## [READING TEXT]
The Department of Finance Canada (The ‘Department’) helps the Government of Canada develop and implement strong and sustainable economic, fiscal, tax, social, security, international and financial sector policies and programs. It plays an important central agency role, working with other departments to ensure that the government's agenda is carried out and that ministers are supported with high-quality analysis and advice.
The Department's responsibilities include the following:
- Preparing the federal Budget and the fall Update of Economic and Fiscal Projections
- Preparing the Annual Financial Report of the Government of Canada and, in cooperation with the Treasury Board of Canada Secretariat and the Receiver General for Canada, the Public Accounts of Canada;
- Developing tax and tariff policy and legislation;
- Managing federal borrowing on financial markets;
- Designing and administering major transfers of federal funds to the provinces and territories;
- Developing financial sector policy and legislation; and,
- Representing Canada in various international financial institutions and organizations.
This quarterly report has been prepared by management using an expenditure basis of accounting. The accompanying Statement of Authorities includes the Department’s spending authorities granted by Parliament and those used by the Department, consistent with the Main Estimates and Supplementary Estimates for both fiscal years as well as transfers from Treasury Board central votes that are approved by the end of the quarter. This quarterly financial report has been prepared using a special purpose financial reporting framework designed to meet financial information needs with respect to the use of spending authorities.
The authority of Parliament is required before monies can be spent by the Government. Approvals are given in the form of annually approved limits through appropriation acts or through legislation in the form of statutory spending authority for specific purposes.
The Department uses the full accrual method of accounting to prepare and present its annual departmental financial statements that are part of the departmental performance reporting process. However, the spending authorities voted by Parliament remain on an expenditure basis.
The Department has three major categories of expenditure authority. These categories are:
- Voted budgetary authorities: included in this category are the operational expenditures of the Department itself as well as authorized expenditures under grants and contribution programs. These expenditures must be specifically approved by Parliament through an appropriation act.
- Statutory budgetary authorities: included in this category are expenditure authorities that are granted through an existing Act of Parliament. Further parliamentary approval is not required for expenditures related to statutory amounts and it is within the normal course of business that statutory expenditures may in some cases exceed planned spending estimates. Departmental statutory payments include those made under the Federal-Provincial Fiscal Arrangements Act as well as interest incurred in connection with the public debt of Canada.
- Non-budgetary authorities: included in this category are disbursements made by the Department which do not have a direct budgetary impact to the Government. This includes the value of loans initially disbursed to Crown Corporations participating in the Crown Borrowing Framework.

## [PROBLEM TO SOLVE]
In the Finance Canada report, copy the passage starting at "- Statutory budgetary" and ending at "debt of Canada.", swapping "public debt" for "national debt".

## [DATA]
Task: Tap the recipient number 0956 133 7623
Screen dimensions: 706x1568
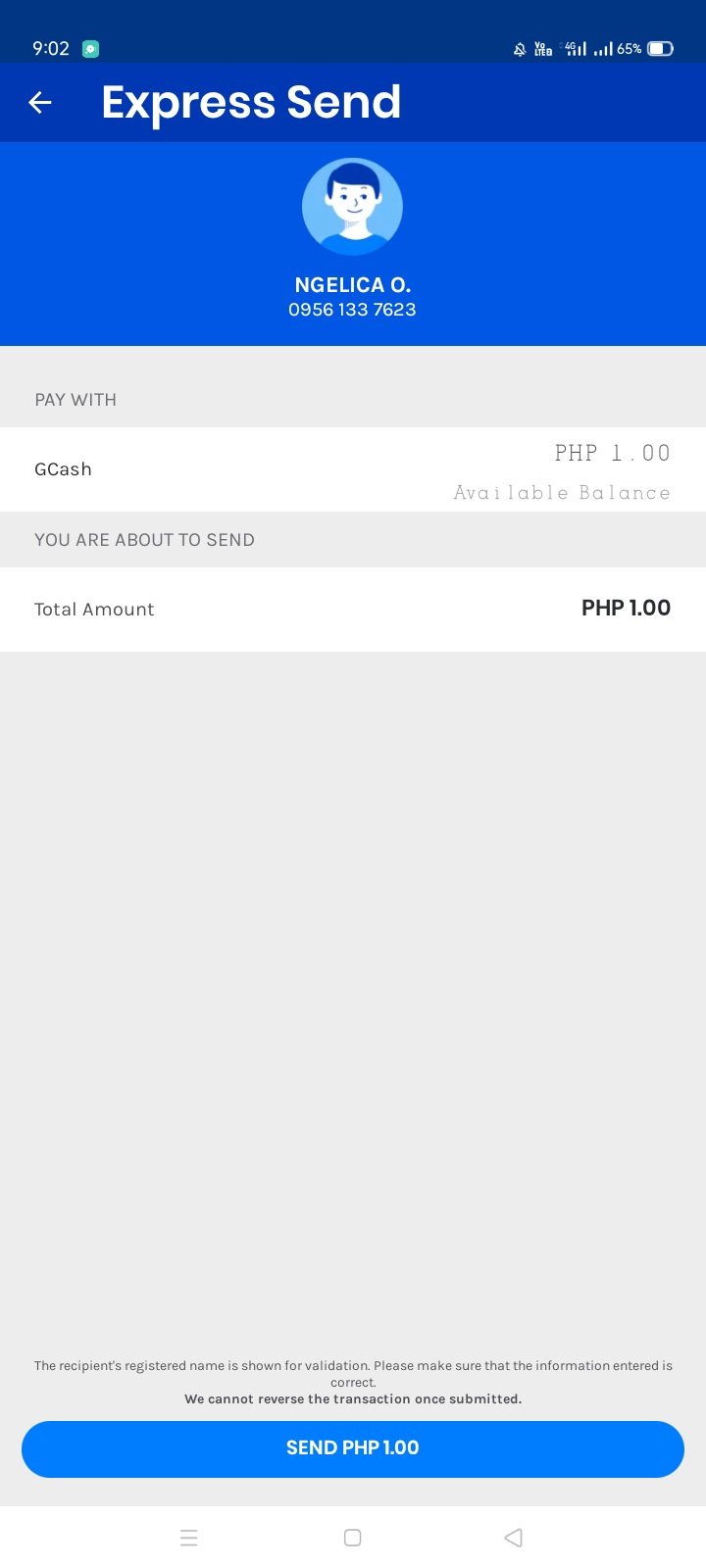Action: tap(352, 310)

## [EXPECTED OUTPUT]
- Statutory budgetary authorities: included in this category are expenditure authorities that are granted through an existing Act of Parliament. Further parliamentary approval is not required for expenditures related to statutory amounts and it is within the normal course of business that statutory expenditures may in some cases exceed planned spending estimates. Departmental statutory payments include those made under the Federal-Provincial Fiscal Arrangements Act as well as interest incurred in connection with the national debt of Canada.